My Lords, the amendments tabled in my name are in response to the significant and repeated disruption we have seen over the last months by a small number of protesters. Their behaviour has clearly demonstrated that the balance between the rights of protesters and the rights of others tips far too far in favour of the protesters.

It is completely unacceptable for a minority of protesters to repeatedly and deliberately cause serious disruption to members of the public trying to go about their daily lives: trying to get to work or trying to get to hospital. Additionally, some of the tactics we have seen have been extremely dangerous, placing the police and the public, and the protesters themselves, at serious risk of harm.

We cannot have sections of our transport infrastructure or other critical infrastructure brought to a halt by a small group of protesters, whatever their cause. As I said in an earlier debate, we accept that some level of disruption is to be expected and tolerated from protest actions, but there is a line to be drawn. Insulate Britain, Extinction Rebellion and others have overstepped that line. The sentences recently handed down for breaches of the injunction obtained by National Highways demonstrate that clearly.

These amendments will strengthen the police’s ability to respond to the types of protests we have seen and reflect the seriousness of that type of behaviour. We need to update the criminal law and police powers to deter and prevent such wholly unacceptable disruption taking place. Civil injunctions have their place, but they are not enough on their own.

Amendments 319A and 319B introduce new offences of locking on and going equipped to lock on. These offences are designed to deter individuals from engaging in lock-on tactics, which cause serious disruption to the public and organisations. Lock-ons waste a considerable amount of police time and some, such as those on the side of buildings or on tripods or similar temporary structures erected by protesters, place the police and the protesters themselves at serious risk of injury or even death.

The locking-on offence will be committed where individuals attach themselves to other individuals, objects or land, or attach objects together or to land. It would be an offence only if their act causes or is capable of causing serious disruption. Furthermore, there must be an intention to lock on, and the offender must intend to cause, or be reckless as to causing, serious disruption. If found guilty of this offence, an individual will be liable to a maximum penalty of an unlimited fine, six months in prison or both. The offence will apply to lock-ons that cause, or are capable of causing, serious disruption on public and private land. However, private dwellings, including people’s houses, will be excluded.

Supporting this measure is the new offence of “going equipped to lock on”. This offence will apply where a person has with them an object with the intention that it will be used, either by themselves or someone else, in the course of or in connection with a lock-on. In this case, the maximum penalty is an unlimited fine.
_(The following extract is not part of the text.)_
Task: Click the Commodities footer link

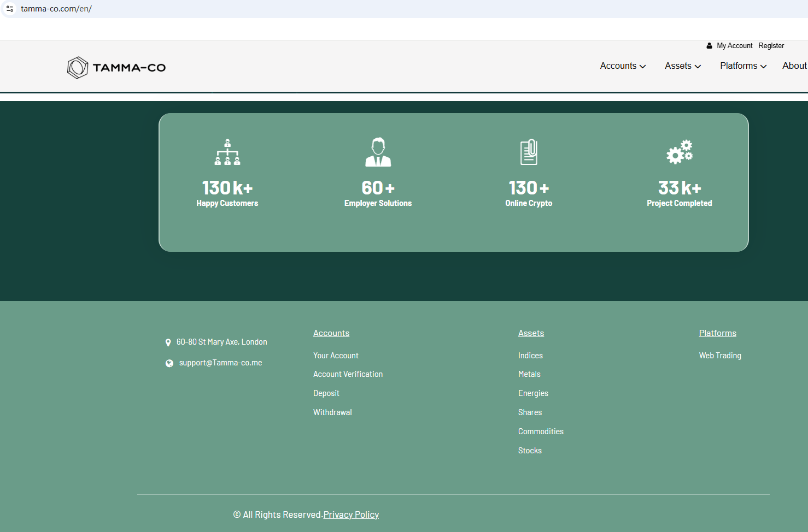Action: pyautogui.click(x=541, y=431)
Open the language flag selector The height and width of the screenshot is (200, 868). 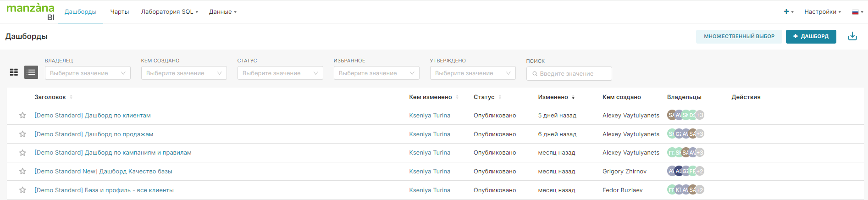(x=857, y=12)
Amendment 319C increases the maximum penalties for the offence of obstruction of the highway and clarifies the scope of the offence. Currently, individuals

found guilty of this offence face a maximum fine of only £1,000. Recent actions by Insulate Britain have shown that this is disproportionality low compared with the widespread misery and disruption that an obstruction of a major road can cause. Anyone found guilty of this offence will now face an unlimited fine, up to six months in prison or both.
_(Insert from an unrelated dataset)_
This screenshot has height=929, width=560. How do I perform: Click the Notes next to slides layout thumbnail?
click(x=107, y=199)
Additionally, this amendment clarifies that the offence is still committed even if free passage along the highway in question has already been suspended. This is to address the defence that some have used, claiming that they were not guilty of obstructing the highway because they joined a protest after the police had already closed the road to ensure protesters’ safety while they were being removed.
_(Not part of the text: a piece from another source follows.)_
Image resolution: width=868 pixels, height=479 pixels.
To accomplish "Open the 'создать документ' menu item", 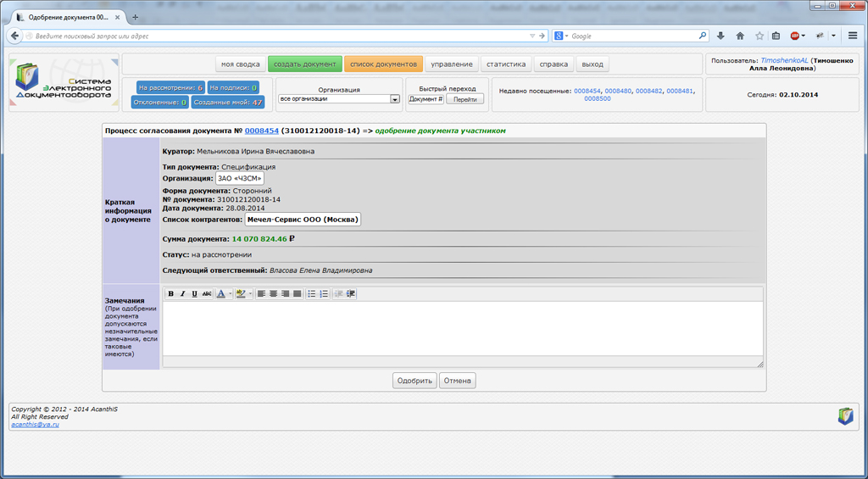I will pos(305,64).
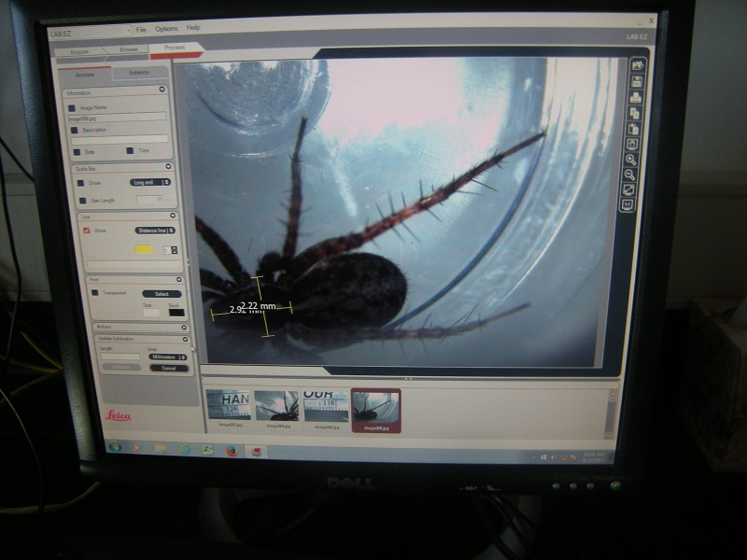The image size is (747, 560).
Task: Switch to the Enhance tab
Action: (138, 72)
Amendment 319D creates a new offence of obstructing major transport works, such as airports, roads, railways and ports. As noble Lords will know, protesters have caused huge disruption in the construction of HS2. Additional costs to the project resulting from protester actions alone are estimated at £80 million. That is unacceptable.

Protesters have been able to evade conviction for highly disruptive and dangerous acts, such as tunnelling under Euston Square Gardens, on effectively a technicality, namely that HS2 was not carrying out construction work on the site at the time of the occupation. This new offence will make it clear that obstructing the construction, and preliminary work to construction, of important transport infrastructure constitutes criminal activity and that the Government see this as a serious offence.

Acts in scope of this offence would include interfering with construction apparatus or obstructing the surveying of land prior to the commencement of construction. Such behaviour will carry a maximum penalty of an unlimited fine and/or six months’ imprisonment.

The amendment defines “major transport works” as any works that are

“authorised directly by an Act of Parliament”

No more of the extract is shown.